There are now 540,000 licensed real estate agents and brokers in California, up 50% from 2003, according to the state Department of Real Estate. But more than half of those agents haven’t been involved in a transaction in the last 12 months, a Realtors association board member said.
Sands on Friday asked audience members who worked in the San Fernando Valley to raise their hands. “I feel your pain,” he told them. He suggested that those who planned to stay in the business focus on affluent Valley areas or “move to the Westside.”
Prices have remained stronger on the Westside and in other affluent areas, in part because buyers there are less likely to use loans with low teaser rates that are now adjusting higher.
But wealthy areas won’t escape unscathed, Sand said.
“We saw 25-year-old guys buying $3-million houses,” he said of the questionable mortgage practices of recent years. “Someone who makes $100,000 a year can’t afford a $2-million house, but that’s what’s been going on,” Sands said.
“The idea that everyone is supposed to own a home is baloney,” he added.
Sands counseled agents that property prices must be cut drastically to “get in front of the crisis.” Otherwise, agents will “follow it down like a dope” and get even less for the properties, if they can sell them at all, he said.
Speaking with Sands was Alan Long, president of the Southern California region of Sotheby’s International Realty Inc., who also told agents to cut listing prices to speed sales.

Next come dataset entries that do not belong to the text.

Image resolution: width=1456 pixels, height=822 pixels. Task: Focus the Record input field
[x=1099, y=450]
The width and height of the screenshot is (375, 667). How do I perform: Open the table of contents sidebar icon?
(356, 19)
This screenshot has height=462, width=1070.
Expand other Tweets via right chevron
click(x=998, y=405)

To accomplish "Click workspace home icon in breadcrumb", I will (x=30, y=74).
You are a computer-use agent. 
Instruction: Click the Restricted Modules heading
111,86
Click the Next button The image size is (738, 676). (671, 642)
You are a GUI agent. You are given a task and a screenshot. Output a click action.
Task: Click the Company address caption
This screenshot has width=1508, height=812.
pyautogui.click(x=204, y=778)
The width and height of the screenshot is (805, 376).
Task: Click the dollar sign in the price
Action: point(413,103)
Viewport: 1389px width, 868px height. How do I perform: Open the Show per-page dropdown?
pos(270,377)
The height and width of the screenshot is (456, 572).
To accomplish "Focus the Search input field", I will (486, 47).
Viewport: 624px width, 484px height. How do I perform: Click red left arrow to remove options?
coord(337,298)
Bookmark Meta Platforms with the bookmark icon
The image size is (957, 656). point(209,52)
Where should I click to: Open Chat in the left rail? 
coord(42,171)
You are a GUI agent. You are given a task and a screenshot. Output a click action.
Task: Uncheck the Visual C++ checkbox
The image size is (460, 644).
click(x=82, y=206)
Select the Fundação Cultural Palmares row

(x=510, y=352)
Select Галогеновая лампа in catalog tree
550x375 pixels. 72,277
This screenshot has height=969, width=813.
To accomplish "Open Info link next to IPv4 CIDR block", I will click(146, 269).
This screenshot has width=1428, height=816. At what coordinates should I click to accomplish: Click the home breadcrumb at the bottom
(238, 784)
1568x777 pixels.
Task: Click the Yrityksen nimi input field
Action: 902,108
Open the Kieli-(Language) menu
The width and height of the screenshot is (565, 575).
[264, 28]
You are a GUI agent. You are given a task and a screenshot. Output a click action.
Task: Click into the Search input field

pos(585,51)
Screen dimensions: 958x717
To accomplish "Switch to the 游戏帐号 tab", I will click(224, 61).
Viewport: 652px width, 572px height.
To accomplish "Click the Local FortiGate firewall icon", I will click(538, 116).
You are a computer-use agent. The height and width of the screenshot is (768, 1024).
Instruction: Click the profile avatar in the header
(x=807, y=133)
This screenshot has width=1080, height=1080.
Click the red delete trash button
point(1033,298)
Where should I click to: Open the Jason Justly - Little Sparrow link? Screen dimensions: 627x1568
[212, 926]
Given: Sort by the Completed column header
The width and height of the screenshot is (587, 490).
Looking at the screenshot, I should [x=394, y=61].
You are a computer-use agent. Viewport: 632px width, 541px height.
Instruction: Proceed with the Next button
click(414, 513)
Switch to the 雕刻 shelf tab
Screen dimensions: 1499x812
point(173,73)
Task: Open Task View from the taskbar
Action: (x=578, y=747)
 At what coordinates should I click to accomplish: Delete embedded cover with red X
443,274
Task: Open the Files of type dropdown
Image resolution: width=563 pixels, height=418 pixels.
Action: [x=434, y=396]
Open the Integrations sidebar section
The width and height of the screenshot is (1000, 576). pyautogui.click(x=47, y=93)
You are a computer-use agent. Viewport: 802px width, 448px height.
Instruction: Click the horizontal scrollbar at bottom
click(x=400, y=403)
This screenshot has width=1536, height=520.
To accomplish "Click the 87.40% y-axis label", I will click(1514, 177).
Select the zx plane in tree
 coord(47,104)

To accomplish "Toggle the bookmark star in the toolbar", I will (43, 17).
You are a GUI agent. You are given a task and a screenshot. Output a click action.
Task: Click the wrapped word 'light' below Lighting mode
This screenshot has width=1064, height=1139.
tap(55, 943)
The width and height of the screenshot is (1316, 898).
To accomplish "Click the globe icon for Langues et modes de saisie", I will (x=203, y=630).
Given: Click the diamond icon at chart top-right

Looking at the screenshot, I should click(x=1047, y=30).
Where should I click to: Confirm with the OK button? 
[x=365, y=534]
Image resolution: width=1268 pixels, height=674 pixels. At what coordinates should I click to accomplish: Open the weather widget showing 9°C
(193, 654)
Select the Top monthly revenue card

Rising foreclosures could cause prices to fall 20% below 2005 levels, he said.
Long counseled agents to drop sellers who aren’t willing to lower prices.
“Let go of the fear another agent will take over and sell it -- they won’t,” he said. Long said agents could survive by working with buyers, emphasizing to them the advantages of purchasing from a position of strength.
Agents should “go with the flow” by using the downturn to prod buyers, he said. “We are salespeople. We have to be positive.”
That remark prompted Sands to interject: “But if you go too far, you lose credibility. People need to know what’s happening.”
Times staff writer Annette Haddad contributed to this report.